Looking back, in those days nuns had to do what the pope ordered and likely many of them had no desire to teach children, not wanting marriage and children was maybe why they went into the church so I can understand why it happened, but it still doesn't excuse taking it out on small children.

I am still an atheist lol

Reply to
lucretia borgia

Maureen's father put her into a Catholic school in Gillingham when she was five because the quality of teaching was (allegedly) high. However, she was swiftly evacuated to North Wales when her mother died (of sleeping sickness after sorting out clothing returned from the Middle East) in 1943 whilst her father was in Italy winning WW2 with the Royal Marine Commando.
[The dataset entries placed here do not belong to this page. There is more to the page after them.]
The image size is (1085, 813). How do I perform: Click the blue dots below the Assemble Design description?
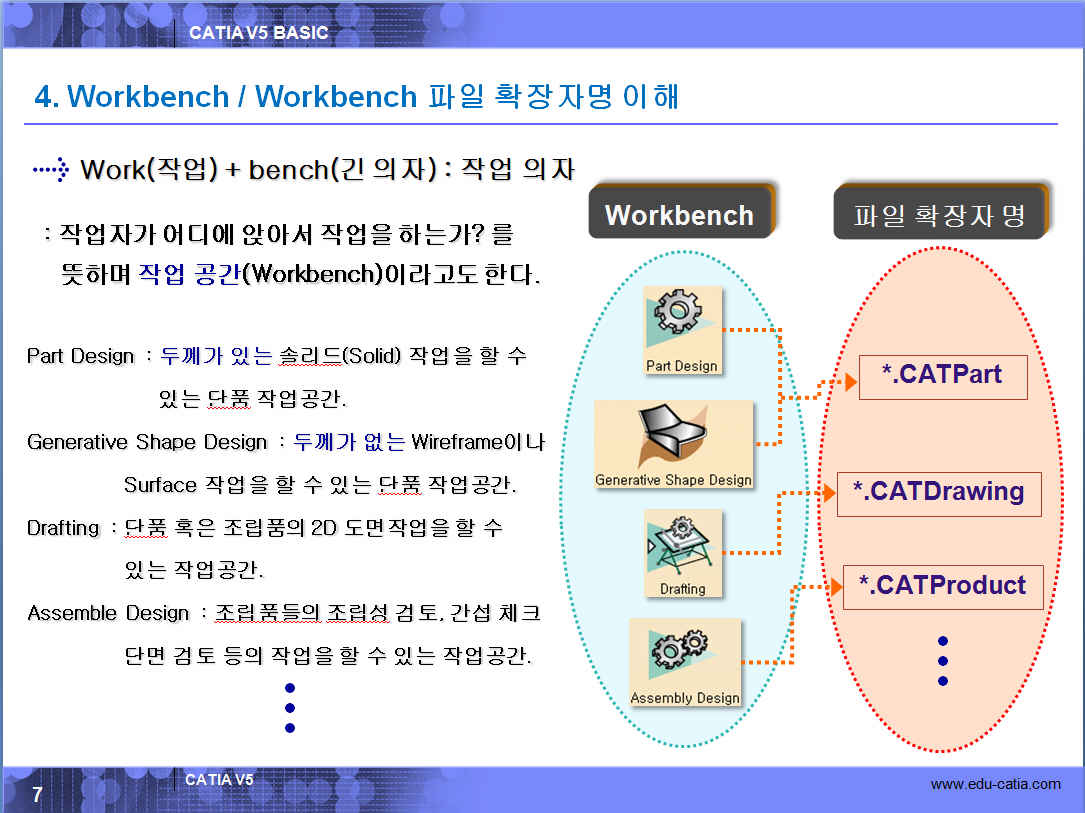[290, 708]
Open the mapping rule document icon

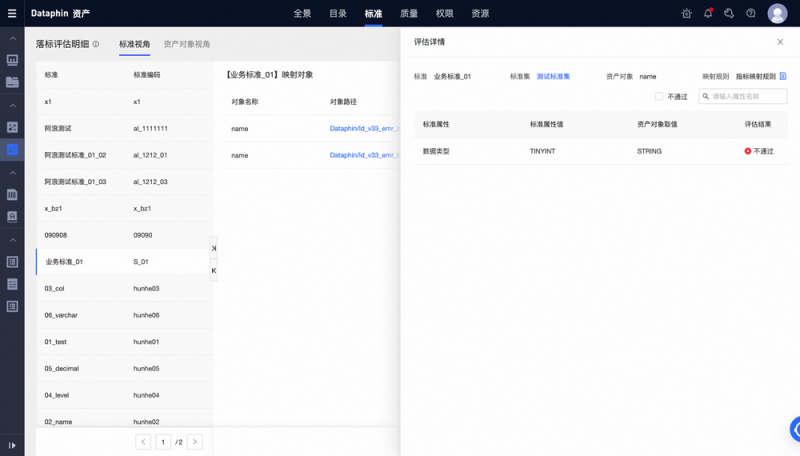[783, 76]
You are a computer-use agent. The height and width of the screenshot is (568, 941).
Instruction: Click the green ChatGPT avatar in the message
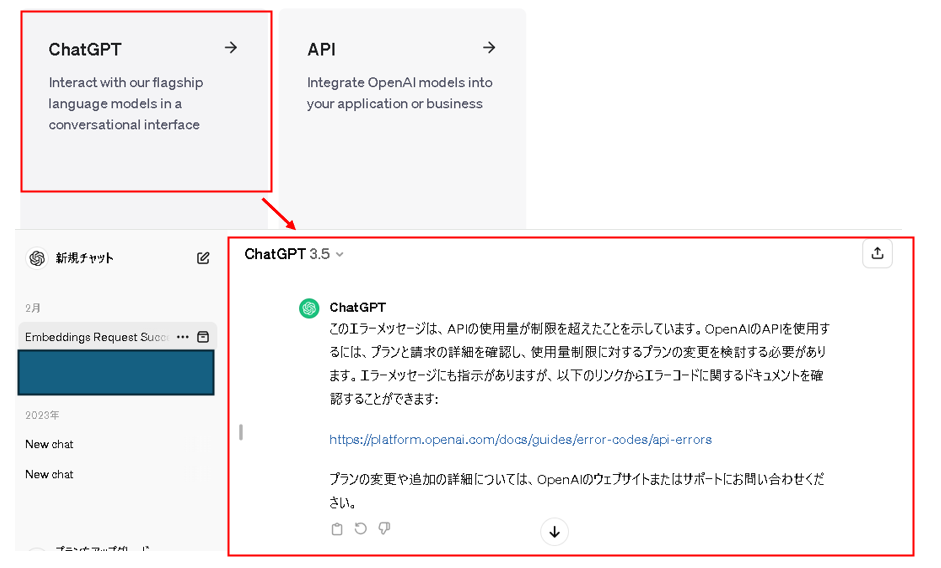tap(309, 308)
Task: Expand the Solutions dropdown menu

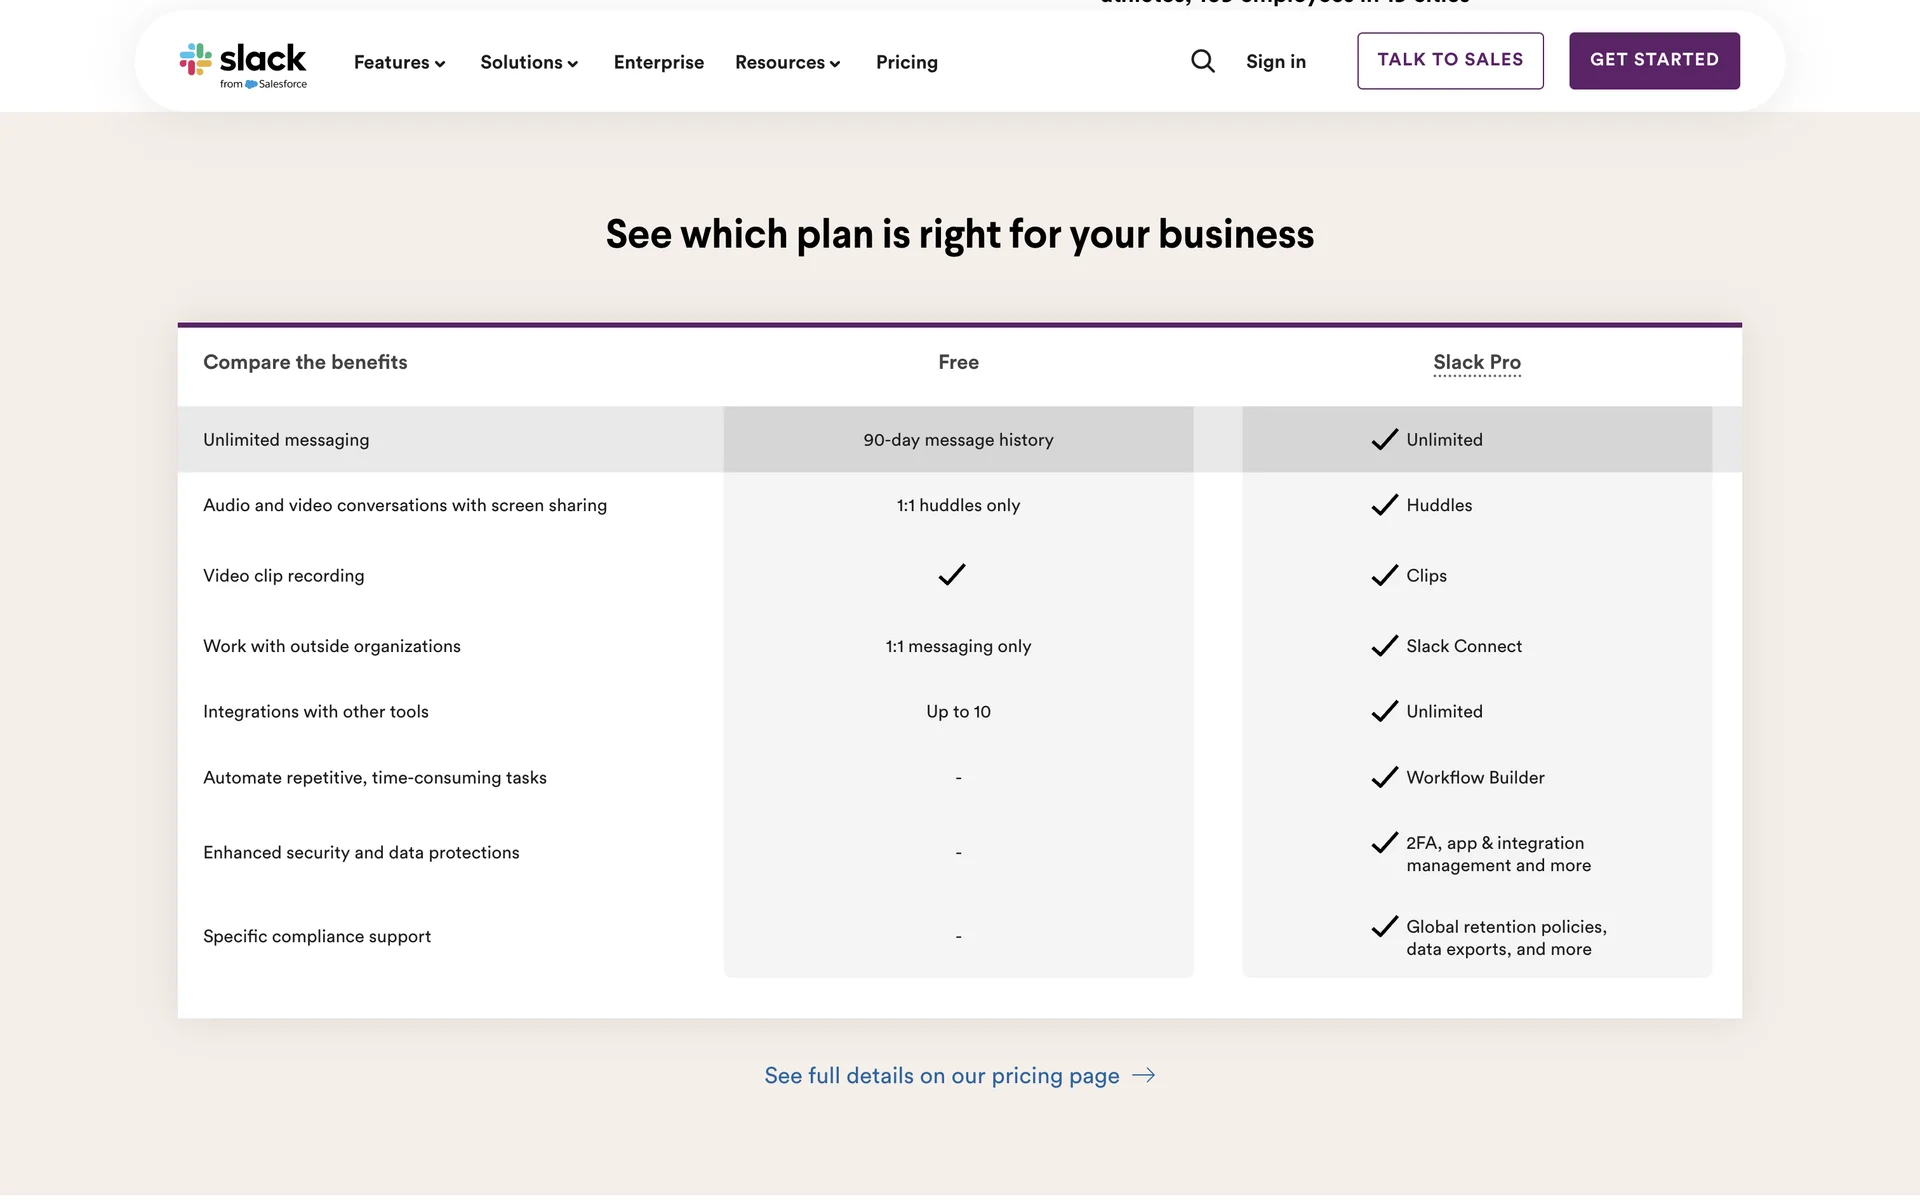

Having been caned for not singing the National Anthem in Welsh on her first day at school she has had an understandable aversion to anything Welsh since then

Reply to
Bruce Fletcher (remove denture

The closest I've come to making strudel dough is making potica which is basically Bohunk strudel (Bohunk being what the Slovenians call themselves and of which DH is one) :-). Anyway, I had a large old dining room table, about 40" wide x just over 80" long and it was the perfect size. I would make up the dough which fit -- with room to spare

-- in the old green Lg. size Tupperware bowl. Once the dough was ready the FIRST time I made potica, I did as instructed by my DSisIL and covered the table with a sheet and then dusted it with flour. I turned out that bowl of dough and somehow managed to roll it out so that it covered that HUGE table. I added the proper ingredients (butter, brown sugar, spices and finely ground walnuts) and lifting the sheet along the long side, rolled the whole shebang into one long jelly roll sort of structure. Then, using a saucer whose edge was dipped in flour, I cut the rolled dough into 5 equal pieces! And YES, i t took two people to roll that *(#*(&$&%#$% length of potica dough up, even using the sheet! Once I got it all rolled, cut and baked, I called my DSIL to ask her WHY in the world the whole thing had to be rolled out and then cut -- why not just divide the dough into 5 portions and roll each one separately. Her laughing response was "You did WHAT?" Hey -- what can I say, her written directions said one long roll not 5 small rolls and what did I know? I had never made potica before!!! I've only made potica 3 or 4 more times since then but it is made one loaf at a time -- and that doesn't change the taste at all -- LOLOL! And YES -- I wear an apron whenever I bake or cook or do anything messy :-). CiaoMeow >^;;^<

Reply to
Tia Mary

I learned to do them, haven't in years. Thank heavens for fitted sheets

Cheryl

Reply to
Cheryl Isaak

We have fitted sheets for the bottom sheet but the top sheet still needs folding in and under the mattress (with hospital corners of course!)

Reply to
Bruce Fletcher (remove denture

I use a duvet, always have, so it is much neater with the fitted sheets. My eldest aunt thought fitted sheets were pretty sinful because how were you going to turn them when the middles wore ?

Reply to
lucretia borgia

That's more or less what my grandmother did, except that her table was white enamel and it was probably about the same size. Now I wonder if she used a sheet too, in order to roll it. It brought back a really great picture of her standing and lovingly rolling and rolling and rolling, and then she filled it with a mix of nuts and raisins. She was originally from somewhere in Russia and your recipe sounds very much the same, without that name.

Lucille

Reply to
lucille

I'm completely lost now. How would you turn it if it were a flat sheet. Doesn't the middle still remain the middle????

Reply to
lucille

If I remember correctly, my grandmother would cut her sheets in half lengthwise, Join the two outer edge to make a middle seam, and then hemmed the two new outer edges. She had old linen sheets, which I hated, they had little darned patches where the sheet developed holes.

G
Reply to
Gillian Murray

That was what my grandmother did. And my mother sewed together two double sheets to make one king size when she bought a new king size bed.

Lucille

Reply to
lucille

It was common practice when the middle of the sheet got a little thin to cut it down the centre, seam side to the other side so the less worn fabric was now in the centre. That way the sheet lasted twice as long. Clearly, one can't do that with a fitted sheet.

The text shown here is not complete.